Segment Start: Data excerpts
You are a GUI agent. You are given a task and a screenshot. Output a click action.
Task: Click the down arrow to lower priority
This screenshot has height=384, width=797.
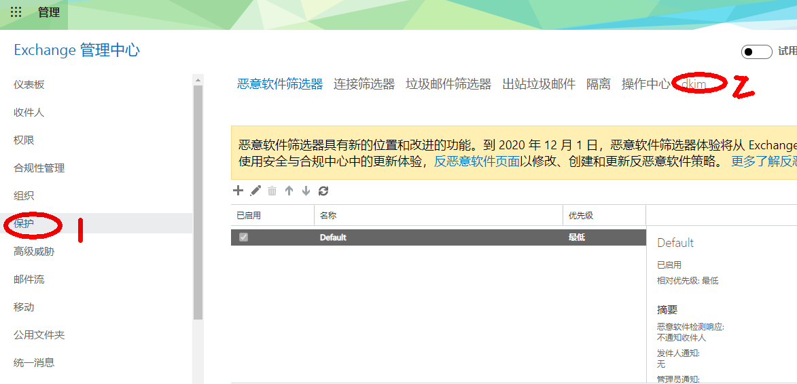[x=306, y=191]
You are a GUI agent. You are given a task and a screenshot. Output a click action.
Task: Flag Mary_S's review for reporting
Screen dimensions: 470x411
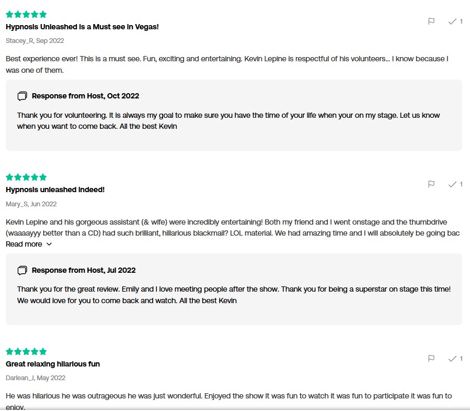(x=431, y=184)
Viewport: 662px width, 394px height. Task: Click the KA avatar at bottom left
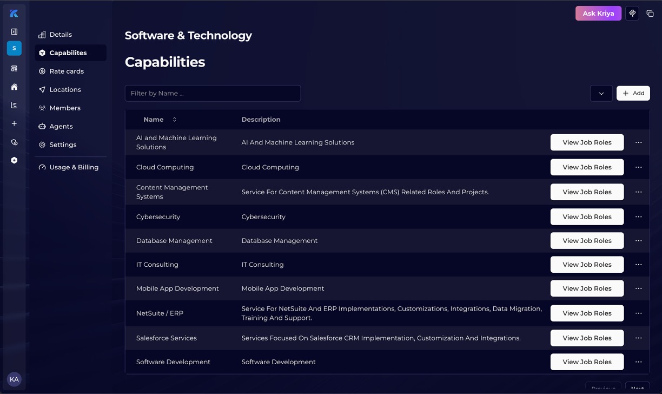(x=15, y=379)
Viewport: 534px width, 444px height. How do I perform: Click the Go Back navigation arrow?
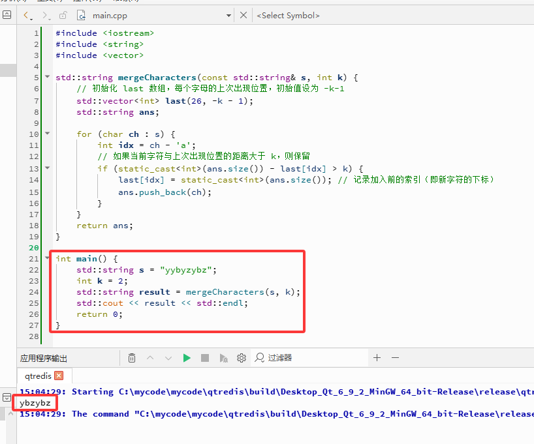pos(27,15)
Segment End: Data excerpts
__Task prompt__: Only the lines from the one containing "Viewport: 534px width, 444px" through the end of the records should be copied, exactly and with both ends included; the pictures should not.

__Solution to the exercise__:
Viewport: 534px width, 444px height. How do I perform: Click the Go Back navigation arrow?
pos(27,15)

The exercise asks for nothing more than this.